WHAT YOU WILL DO:
1. In the VNR blog post, why did the launch of Platform X lower the quality of insights?
2. Rewrite the records from the line containing "Given: Save the" through the line containing "click(x=141, y=25)" as a JSON list of strings, one string per line, leaving out blank lines.

GIVEN PASSAGE:
— start —
AWS Big Data Blog
How VNR AG built a serverless customer data platform to power BI reporting with Amazon QuickSight
This is a guest blog post by Marc Müller, David Amornvuttkul, and Amira Lotfy at VNR AG.
German publishing house VNR AG has a simple mission: to make expert knowledge accessible to everyone. Founded in 1976, the company has published more than 300 volumes in law, investment, health, and workplace environments. It provides customers with expert information, services, online communities, and portals, as well as training and conferences. As the company grew, groups within VNR served end customers via their own platforms and processes; in late 2018, VNR sought to consolidate and streamline operations with a self-service marketplace platform for omnichannel marketing and fulfillment services. The goal of this marketplace, dubbed Platform X, was to help small and midsize business owners scale through recurring customer relationships and subscription revenues using premium marketing automation and qualified marketing reach.
Learn how VNR built a new self-service business intelligence (BI) reporting system for Platform X using Amazon QuickSight in less than 10 months, with a team of four people.
The key challenges
Microsoft Excel is one of the popular and most convenient tools to quickly transform and analyze data and exchange results for many companies, including VNR. Although it works well with smaller amounts of data, the tool poses a wide range of limitations with larger datasets and complex analyses. Relying on data analysts to create complex SQL analytic queries and stage transformed data for consumption in Excel is not only hard to automate but also hard to scale. This was also a common practice and challenge at VNR.
The increased volume of data following the launch of Platform X impacted the quality of insights because it required increased computational power for complex data aggregation jobs. The increased load on transactional systems to support analytic workloads caused performance bottlenecks in VNR production databases.
Furthermore, data wasn’t discoverable across all systems due to lack of consolidation and missing data catalogs. It became impossible to provide business users with a 360-degree customer view. Exchanging analyses using Excel and email via data files in network storage often led to error propagation. The difficulty of scaling the reporting system resulted in stale insights, and risked losing business users’ trust. The entire workflow was extremely cumbersome, erroneous, and operationally inefficient.
As VNR decided to offer their system to other publishers with Platform X, it was critical to have a scalable and reliable infrastructure backend and a seamless way to share trustworthy data analyses with a growing number of users backed by single source of truth. We had to address other limiting factors like the growing size of data or hardware constraints like compute or memory on an analyst’s local machine.
A scalable, dedicated BI system was imperative for the success of VNR’s growth strategy with Platform X. With the commitment to use the AWS Cloud, we decided to evaluate QuickSight as the BI front end service for our analytics system backed by a centralized customer data platform. The proposed solution was expected to deliver insights from our data via rich, interactive dashboards with a scalable, serverless, pay-as-you-go service. It would scale to thousands of users without any need for additional infrastructure capacity planning or management overhead.
— end —
RECORDS FOR THIS EXERCISE:
— start —
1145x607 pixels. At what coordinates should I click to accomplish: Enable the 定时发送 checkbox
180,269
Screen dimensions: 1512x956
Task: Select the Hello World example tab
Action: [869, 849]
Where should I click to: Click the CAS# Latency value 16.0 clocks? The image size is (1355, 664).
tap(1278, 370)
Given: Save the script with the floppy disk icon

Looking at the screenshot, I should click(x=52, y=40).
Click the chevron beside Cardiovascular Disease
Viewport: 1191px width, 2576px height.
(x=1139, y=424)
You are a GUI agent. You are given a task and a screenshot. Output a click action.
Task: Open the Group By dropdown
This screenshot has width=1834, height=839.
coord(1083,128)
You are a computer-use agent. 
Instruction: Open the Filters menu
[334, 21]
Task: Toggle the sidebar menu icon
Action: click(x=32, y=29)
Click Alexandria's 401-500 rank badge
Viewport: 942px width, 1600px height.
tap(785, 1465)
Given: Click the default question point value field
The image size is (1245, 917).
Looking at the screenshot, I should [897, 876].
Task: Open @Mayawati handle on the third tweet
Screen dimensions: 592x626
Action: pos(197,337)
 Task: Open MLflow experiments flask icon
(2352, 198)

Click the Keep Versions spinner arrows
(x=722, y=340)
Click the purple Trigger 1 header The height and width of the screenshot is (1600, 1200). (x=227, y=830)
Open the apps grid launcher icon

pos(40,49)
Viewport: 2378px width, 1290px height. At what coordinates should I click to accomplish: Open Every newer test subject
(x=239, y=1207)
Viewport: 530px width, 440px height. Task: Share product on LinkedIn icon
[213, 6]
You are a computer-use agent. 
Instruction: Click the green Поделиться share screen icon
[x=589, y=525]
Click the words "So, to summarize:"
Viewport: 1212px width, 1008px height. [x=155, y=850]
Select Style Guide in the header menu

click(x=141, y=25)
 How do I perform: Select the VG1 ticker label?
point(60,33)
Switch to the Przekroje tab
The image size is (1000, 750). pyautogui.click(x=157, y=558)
— end —
THE RESULTS:
1. The launch of Platform X increased the volume of data. That larger volume required more computing power for complex data aggregation jobs, which lowered the quality of insights.

2.
[
  "Given: Save the script with the floppy disk icon",
  "Looking at the screenshot, I should click(x=52, y=40).",
  "Click the chevron beside Cardiovascular Disease",
  "Viewport: 1191px width, 2576px height.",
  "(x=1139, y=424)",
  "You are a GUI agent. You are given a task and a screenshot. Output a click action.",
  "Task: Open the Group By dropdown",
  "This screenshot has width=1834, height=839.",
  "coord(1083,128)",
  "You are a computer-use agent. ",
  "Instruction: Open the Filters menu",
  "[334, 21]",
  "Task: Toggle the sidebar menu icon",
  "Action: click(x=32, y=29)",
  "Click Alexandria's 401-500 rank badge",
  "Viewport: 942px width, 1600px height.",
  "tap(785, 1465)",
  "Given: Click the default question point value field",
  "The image size is (1245, 917).",
  "Looking at the screenshot, I should [897, 876].",
  "Task: Open @Mayawati handle on the third tweet",
  "Screen dimensions: 592x626",
  "Action: pos(197,337)",
  " Task: Open MLflow experiments flask icon",
  "(2352, 198)",
  "Click the Keep Versions spinner arrows",
  "(x=722, y=340)",
  "Click the purple Trigger 1 header The height and width of the screenshot is (1600, 1200). (x=227, y=830)",
  "Open the apps grid launcher icon",
  "pos(40,49)",
  "Viewport: 2378px width, 1290px height. At what coordinates should I click to accomplish: Open Every newer test subject",
  "(x=239, y=1207)",
  "Viewport: 530px width, 440px height. Task: Share product on LinkedIn icon",
  "[213, 6]",
  "You are a computer-use agent. ",
  "Instruction: Click the green Поделиться share screen icon",
  "[x=589, y=525]",
  "Click the words \"So, to summarize:\"",
  "Viewport: 1212px width, 1008px height. [x=155, y=850]",
  "Select Style Guide in the header menu",
  "click(x=141, y=25)"
]